• [Directions for this task]: Please copy, exactly as they appear below, the lines from the one containing "Click the Note (optional) text field" through the one containing "1127x879 pixels.".

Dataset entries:
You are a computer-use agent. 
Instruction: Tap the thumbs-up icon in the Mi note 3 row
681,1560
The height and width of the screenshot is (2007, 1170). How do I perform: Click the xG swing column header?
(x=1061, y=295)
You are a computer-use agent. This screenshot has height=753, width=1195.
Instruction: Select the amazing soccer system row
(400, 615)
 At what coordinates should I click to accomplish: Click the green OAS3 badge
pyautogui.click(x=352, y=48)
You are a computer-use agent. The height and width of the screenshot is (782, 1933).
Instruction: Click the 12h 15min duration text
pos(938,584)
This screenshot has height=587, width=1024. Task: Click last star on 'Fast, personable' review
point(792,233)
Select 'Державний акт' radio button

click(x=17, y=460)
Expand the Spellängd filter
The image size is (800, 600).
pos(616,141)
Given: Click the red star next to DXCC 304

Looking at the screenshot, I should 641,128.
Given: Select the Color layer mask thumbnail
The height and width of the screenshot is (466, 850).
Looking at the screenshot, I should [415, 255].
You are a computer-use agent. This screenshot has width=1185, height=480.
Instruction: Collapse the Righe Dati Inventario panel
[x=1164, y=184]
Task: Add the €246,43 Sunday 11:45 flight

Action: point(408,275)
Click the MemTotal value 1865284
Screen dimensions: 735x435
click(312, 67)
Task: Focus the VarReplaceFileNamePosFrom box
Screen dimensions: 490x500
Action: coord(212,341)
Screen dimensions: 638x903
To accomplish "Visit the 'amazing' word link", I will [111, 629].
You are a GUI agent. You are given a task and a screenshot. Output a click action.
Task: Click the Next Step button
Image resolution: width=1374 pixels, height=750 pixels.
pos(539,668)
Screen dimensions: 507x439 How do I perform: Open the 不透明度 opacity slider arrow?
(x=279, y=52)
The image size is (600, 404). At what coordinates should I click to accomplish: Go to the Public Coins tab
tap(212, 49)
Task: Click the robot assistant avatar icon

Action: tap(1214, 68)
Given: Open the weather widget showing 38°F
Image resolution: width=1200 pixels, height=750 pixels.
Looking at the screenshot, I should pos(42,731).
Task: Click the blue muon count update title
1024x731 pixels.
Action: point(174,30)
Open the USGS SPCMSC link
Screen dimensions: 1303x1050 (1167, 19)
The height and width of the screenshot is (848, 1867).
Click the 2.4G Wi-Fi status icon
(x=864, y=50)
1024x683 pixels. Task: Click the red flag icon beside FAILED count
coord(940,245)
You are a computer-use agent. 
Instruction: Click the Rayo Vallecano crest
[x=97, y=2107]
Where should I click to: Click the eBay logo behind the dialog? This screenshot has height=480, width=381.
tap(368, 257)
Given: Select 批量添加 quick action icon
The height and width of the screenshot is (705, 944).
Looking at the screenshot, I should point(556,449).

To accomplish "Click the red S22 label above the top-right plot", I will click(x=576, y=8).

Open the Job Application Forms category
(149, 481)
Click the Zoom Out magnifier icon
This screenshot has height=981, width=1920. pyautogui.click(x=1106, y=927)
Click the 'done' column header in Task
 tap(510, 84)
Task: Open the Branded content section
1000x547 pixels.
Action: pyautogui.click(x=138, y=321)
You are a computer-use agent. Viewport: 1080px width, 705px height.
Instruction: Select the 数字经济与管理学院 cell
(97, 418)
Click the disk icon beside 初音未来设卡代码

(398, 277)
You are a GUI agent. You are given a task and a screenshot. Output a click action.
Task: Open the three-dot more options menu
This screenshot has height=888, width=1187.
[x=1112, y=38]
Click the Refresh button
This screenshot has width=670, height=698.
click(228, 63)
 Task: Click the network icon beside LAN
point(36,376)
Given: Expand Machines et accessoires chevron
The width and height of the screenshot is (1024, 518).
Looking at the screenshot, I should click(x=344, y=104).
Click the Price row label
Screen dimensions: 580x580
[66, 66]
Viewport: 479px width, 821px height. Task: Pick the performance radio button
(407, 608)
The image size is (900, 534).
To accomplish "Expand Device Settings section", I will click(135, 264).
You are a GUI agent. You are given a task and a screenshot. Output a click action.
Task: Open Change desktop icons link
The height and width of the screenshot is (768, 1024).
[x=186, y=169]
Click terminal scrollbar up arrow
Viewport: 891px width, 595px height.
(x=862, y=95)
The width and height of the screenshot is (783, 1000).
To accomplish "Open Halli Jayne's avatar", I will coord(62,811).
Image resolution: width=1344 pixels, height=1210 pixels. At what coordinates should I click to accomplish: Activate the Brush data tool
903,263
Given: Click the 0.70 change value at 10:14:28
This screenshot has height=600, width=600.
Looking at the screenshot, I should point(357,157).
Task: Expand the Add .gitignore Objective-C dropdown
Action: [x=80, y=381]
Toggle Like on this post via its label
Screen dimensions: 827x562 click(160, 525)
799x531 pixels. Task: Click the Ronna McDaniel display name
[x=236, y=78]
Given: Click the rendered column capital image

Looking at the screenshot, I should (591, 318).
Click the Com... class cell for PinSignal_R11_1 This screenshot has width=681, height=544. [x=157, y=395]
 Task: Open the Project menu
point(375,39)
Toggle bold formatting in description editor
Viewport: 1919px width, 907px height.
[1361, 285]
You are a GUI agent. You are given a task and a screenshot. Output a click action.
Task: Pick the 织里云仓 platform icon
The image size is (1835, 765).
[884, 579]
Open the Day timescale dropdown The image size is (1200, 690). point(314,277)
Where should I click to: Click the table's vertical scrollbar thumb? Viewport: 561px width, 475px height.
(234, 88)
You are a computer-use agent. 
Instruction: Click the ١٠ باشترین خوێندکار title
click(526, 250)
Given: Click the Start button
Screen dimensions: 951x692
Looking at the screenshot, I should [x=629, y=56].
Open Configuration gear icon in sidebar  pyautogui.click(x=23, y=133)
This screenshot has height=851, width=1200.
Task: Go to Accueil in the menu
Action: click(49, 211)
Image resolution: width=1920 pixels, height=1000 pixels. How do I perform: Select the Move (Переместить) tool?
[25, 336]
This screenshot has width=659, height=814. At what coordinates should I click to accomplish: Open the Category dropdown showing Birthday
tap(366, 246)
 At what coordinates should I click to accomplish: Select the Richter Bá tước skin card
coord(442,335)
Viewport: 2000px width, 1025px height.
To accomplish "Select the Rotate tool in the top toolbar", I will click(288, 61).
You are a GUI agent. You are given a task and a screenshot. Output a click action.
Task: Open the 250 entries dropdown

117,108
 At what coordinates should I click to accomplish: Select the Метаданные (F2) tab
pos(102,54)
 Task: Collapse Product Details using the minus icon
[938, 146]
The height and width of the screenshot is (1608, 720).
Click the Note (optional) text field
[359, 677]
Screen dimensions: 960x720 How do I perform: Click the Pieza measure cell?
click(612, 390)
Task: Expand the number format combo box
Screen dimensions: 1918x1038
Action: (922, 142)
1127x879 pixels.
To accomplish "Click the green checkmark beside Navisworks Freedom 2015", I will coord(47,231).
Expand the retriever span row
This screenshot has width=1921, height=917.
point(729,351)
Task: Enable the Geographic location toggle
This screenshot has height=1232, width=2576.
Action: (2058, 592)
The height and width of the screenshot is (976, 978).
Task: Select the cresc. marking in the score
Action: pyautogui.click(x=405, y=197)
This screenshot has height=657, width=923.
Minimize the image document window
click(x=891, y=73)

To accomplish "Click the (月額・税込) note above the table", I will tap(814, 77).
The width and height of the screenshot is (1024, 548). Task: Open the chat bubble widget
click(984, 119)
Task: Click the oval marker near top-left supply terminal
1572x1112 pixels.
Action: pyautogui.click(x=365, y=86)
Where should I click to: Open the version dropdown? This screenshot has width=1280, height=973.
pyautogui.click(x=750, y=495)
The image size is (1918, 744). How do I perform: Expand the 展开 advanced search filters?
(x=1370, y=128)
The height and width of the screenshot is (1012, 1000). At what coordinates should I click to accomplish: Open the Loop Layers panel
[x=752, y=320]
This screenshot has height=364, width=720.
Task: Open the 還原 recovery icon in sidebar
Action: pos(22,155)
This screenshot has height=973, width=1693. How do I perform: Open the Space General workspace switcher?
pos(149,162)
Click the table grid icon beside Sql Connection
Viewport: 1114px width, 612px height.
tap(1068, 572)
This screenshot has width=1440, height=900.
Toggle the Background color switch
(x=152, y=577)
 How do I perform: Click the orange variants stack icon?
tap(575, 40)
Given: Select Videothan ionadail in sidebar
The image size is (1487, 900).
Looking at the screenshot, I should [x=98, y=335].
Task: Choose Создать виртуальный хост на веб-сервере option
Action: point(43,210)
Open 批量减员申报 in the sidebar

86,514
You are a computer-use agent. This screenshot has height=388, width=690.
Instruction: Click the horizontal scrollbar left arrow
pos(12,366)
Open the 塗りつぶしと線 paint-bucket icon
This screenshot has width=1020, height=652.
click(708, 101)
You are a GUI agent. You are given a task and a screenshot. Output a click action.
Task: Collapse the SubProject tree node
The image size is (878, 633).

• [Exercise output]:
Click the Note (optional) text field
[359, 677]
Screen dimensions: 960x720 How do I perform: Click the Pieza measure cell?
click(612, 390)
Task: Expand the number format combo box
Screen dimensions: 1918x1038
Action: (922, 142)
1127x879 pixels.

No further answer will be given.